TBA (18A171)

Reproductive Health Outcomes In Women with Psoriatic Arthritis In the Biologic Era

Author(s)

K Murray, L Moore, C O’Brien, A Clohessy, C Brophy, O FitzGerald, ES Molloy, AB Mongey, S Higgins, MF Higgins, P Minnock, FM Mc Auliffe and DJ Veale

Department(s)/Institutions

Our Lady’s Hospice and Care Services, Harold’s Cross, Dublin,Ireland Rheumatology Department, University College Dublin and St. Vincent’s University Hospital, Dublin, Ireland UCD Perinatal Research Centre, Obstetrics and Gynaecology, School of Medicine, University College Dublin, National Maternity Hospital, Dublin, Ireland

Introduction

Psoriatic arthritis (PsA) requires close management throughout pregnancy. A multidisciplinary (MDT) approach ensures best outcomes for mother and baby. Previous studies of PsA in pregnancy show conflicting results and many predate the use of biologics.

Aims/Background

To prospectively study a series of PsA patients planning pregnancy

Method

Between April 2013 and November 2016, the age, medications, disease control and reproductive health outcomes of PsA patients seen in an MDT rheumatology and reproductive health service (RRHS) were reviewed.

Results

Fifteen women were followed, five of whom later attended with a second pregnancy wish. Median age (range) was 35 (26-42) years.

We recorded 16 pregnancies in 12 women, with 13 live births (one set of twins). 12 births were by spontaneous vaginal delivery and one Caesarean section. There were four miscarriages (2 - 1st trimester, 2 – 2nd trimester). One miscarriage was due to a hyper-coiled umbilical cord, with the other causes unknown. At data collection end point, four women were attempting to conceive. Of these, one is using assistive reproductive therapy and one had previously conceived.

Of the 16 pregnancies, seven were conceived on medications, either a biologic DMARD (bDMARD) (six cases) or oral steroids (one case). No patients were on a synthetic DMARD at conception. In four cases, bDMARDs were discontinued in the 1st trimester. In two cases, they were continued throughout pregnancy (infliximab and certolizumab).
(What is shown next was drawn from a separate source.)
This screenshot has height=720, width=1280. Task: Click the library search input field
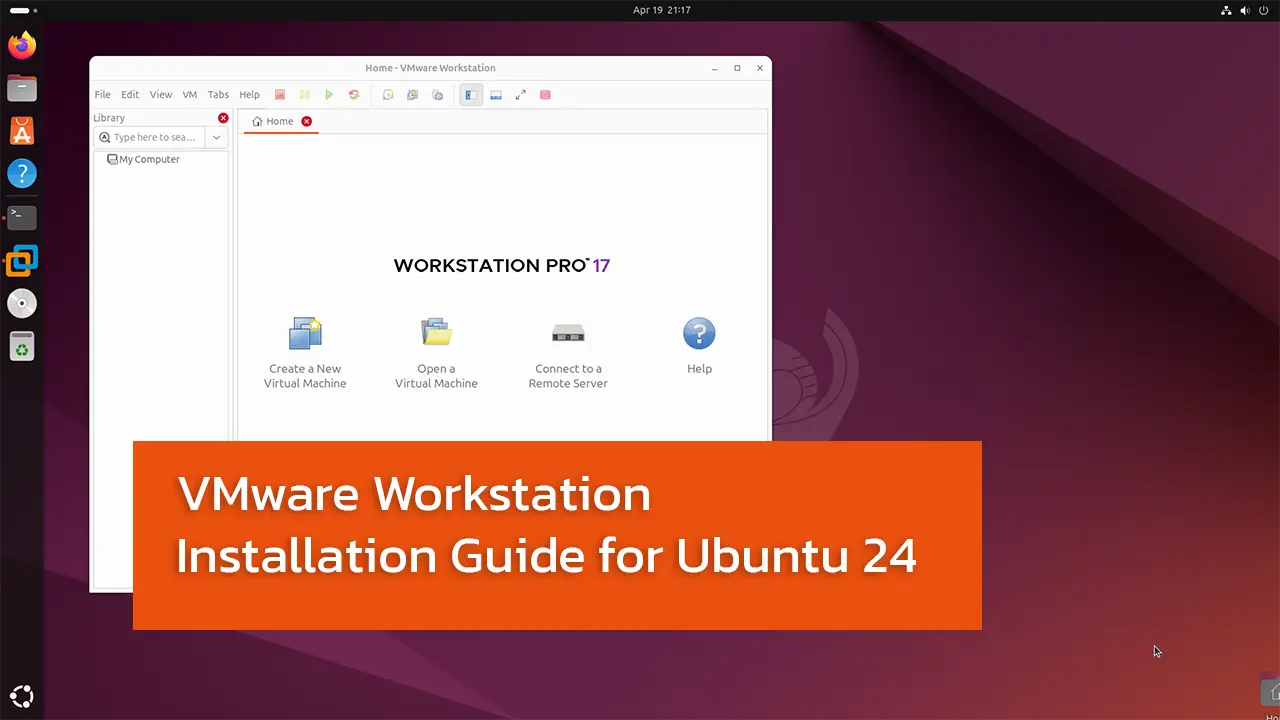pyautogui.click(x=153, y=138)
Disease control was adequate prior to pregnancy in 11/16 and remained so in eight cases throughout pregnancy. PsA activity was increased, within 20 weeks of delivery, in 12 cases. In three cases, there was disease remission. One patient was not seen until ten months postpartum. The only postpartum complication was one grade four vaginal tear (on infliximab). At six weeks, six of 13 infants were being breastfed.

Conclusions

These data show high levels of successful pregnancy outcomes in PsA. Six pregnancies were conceived while on a bDMARD. Disease control was adequate in pregnancy, but postpartum flare is common. Miscarriage rates were comparable with the general population (25% versus 20%), but breastfeeding rates were lower (46% versus 55%).